|Romans 9-10 (Part 1 of 3): God's Plan for Israel|
#1 Romans 9:1-5|
I tell the truth in Christ, I am not lying, my conscience also bearing me witness in the Holy Spirit, that I have great sorrow and continual grief in my heart. For I could wish that I myself were accursed from Christ for my brethren, my countrymen according to the flesh, who are Israelites, to whom pertain the adoption, the glory, the covenants, the giving of the law, the service of God, and the promises; of whom are the fathers and from whom, according to the flesh, Christ came, who is over all, the eternally blessed God. Amen.
After the death and resurrection of Jesus Christ, God begins to primarily save Gentiles instead of Jews. Paul grieves for his fellow Israelites who are not being saved.
#2 Romans 9:6-9
But it is not that the word of God has taken no effect. For they are not all Israel who are of Israel, nor are they all children because they are the seed of Abraham; but, "In Isaac your seed shall be called." That is, those who are the children of the flesh, these are not the children of God; but the children of the promise are counted as the seed. For this is the word of promise: "At this time I will come and Sarah shall have a son."

### Exercise set
**A.** From the Romans study, output the stretch from "After the death" through "not being saved." word for word.
**B.** For each statement, say yes or no according to the Romans study, and quote the words that decide it: (i) Paul says he has great sorrow in his heart. (ii) After the death and resurrection of Jesus Christ, God begins to primarily save Jews instead of Gentiles. (iii) The children of the flesh are the children of God.
The entries after this point come from a separate source.

### Extracted records
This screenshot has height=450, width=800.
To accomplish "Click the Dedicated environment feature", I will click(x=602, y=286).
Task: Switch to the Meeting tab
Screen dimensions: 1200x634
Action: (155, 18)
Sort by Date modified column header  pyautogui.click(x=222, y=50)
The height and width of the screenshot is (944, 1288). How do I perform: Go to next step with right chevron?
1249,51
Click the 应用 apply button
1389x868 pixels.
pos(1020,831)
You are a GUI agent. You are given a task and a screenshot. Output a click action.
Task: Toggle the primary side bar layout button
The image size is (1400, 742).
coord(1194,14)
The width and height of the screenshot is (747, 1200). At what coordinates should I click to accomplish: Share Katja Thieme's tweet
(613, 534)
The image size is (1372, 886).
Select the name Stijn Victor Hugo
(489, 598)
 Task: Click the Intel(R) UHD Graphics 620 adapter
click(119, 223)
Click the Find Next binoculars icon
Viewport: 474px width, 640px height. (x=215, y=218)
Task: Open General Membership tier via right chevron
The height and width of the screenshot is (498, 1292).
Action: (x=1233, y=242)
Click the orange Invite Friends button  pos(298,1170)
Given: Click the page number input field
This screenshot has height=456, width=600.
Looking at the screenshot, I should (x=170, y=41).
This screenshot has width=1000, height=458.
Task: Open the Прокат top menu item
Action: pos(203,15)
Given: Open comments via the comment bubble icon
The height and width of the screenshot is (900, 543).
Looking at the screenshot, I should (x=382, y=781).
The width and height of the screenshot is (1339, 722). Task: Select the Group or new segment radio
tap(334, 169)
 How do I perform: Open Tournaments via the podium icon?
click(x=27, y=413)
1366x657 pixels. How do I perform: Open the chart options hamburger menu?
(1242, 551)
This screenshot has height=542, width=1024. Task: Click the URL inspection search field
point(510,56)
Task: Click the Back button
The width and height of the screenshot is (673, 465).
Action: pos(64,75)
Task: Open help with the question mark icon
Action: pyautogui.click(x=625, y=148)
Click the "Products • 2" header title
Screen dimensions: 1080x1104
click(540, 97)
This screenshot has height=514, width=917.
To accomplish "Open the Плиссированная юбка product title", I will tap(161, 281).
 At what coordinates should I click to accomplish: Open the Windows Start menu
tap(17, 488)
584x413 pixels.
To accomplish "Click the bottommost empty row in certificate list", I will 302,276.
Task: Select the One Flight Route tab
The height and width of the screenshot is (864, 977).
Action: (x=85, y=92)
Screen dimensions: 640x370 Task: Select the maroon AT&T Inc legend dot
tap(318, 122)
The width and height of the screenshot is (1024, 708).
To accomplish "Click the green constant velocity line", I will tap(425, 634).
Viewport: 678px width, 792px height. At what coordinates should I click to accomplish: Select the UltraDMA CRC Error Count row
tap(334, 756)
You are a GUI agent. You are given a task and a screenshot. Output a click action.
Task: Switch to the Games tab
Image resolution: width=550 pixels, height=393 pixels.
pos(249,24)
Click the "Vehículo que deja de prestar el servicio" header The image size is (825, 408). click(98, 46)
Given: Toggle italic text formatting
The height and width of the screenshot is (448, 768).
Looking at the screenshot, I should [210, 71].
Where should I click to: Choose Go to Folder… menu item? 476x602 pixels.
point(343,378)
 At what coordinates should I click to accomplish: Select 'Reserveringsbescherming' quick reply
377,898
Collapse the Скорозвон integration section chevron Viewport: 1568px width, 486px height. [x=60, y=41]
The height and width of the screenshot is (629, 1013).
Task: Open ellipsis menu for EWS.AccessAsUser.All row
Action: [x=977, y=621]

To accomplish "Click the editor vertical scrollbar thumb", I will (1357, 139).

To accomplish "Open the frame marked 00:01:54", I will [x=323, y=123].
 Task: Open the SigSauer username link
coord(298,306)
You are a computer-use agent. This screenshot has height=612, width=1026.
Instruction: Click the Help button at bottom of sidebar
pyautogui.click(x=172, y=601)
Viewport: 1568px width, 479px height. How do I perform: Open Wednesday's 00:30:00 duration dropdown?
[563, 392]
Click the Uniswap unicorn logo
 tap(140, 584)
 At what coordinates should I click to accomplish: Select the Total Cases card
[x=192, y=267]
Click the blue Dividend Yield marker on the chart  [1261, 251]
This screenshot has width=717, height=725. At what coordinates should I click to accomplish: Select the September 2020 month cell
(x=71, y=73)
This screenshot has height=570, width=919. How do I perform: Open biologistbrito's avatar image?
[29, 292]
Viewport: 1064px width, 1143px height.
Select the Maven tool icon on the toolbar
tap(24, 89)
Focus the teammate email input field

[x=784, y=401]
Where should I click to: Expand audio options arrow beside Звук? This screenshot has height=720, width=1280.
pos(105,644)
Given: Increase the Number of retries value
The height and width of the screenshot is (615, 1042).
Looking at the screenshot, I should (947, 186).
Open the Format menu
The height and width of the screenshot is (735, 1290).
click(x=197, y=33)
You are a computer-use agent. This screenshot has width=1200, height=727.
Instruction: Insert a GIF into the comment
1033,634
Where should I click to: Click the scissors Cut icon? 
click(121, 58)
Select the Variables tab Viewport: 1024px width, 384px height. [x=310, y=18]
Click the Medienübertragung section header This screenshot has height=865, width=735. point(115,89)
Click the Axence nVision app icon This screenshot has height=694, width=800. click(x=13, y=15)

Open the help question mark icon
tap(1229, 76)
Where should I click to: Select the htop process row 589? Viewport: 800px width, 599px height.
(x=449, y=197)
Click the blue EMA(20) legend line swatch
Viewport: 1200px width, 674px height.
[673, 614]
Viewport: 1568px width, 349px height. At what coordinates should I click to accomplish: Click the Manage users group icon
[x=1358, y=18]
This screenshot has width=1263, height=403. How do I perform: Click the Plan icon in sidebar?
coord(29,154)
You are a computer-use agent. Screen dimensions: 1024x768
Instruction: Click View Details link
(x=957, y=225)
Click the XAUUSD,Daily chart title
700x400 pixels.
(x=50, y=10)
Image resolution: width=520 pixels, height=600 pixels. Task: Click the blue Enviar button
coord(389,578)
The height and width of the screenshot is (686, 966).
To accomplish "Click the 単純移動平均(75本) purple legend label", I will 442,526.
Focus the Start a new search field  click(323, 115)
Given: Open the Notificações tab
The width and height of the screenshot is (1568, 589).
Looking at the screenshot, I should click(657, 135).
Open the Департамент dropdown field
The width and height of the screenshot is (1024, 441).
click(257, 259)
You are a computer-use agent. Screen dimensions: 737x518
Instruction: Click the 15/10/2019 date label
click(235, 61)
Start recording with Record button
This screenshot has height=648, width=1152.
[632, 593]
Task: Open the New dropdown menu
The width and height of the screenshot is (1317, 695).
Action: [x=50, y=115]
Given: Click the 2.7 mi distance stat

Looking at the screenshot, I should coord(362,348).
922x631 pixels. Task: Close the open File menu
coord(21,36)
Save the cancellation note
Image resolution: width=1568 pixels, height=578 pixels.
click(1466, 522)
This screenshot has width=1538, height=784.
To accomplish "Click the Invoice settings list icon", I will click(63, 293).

### Solutions to the exercise
**A.**
After the death and resurrection of Jesus Christ, God begins to primarily save Gentiles instead of Jews. Paul grieves for his fellow Israelites who are not being saved.

**B.**
(i) Yes: "I have great sorrow and continual grief in my heart."
(ii) No: "God begins to primarily save Gentiles instead of Jews."
(iii) No: "those who are the children of the flesh, these are not the children of God"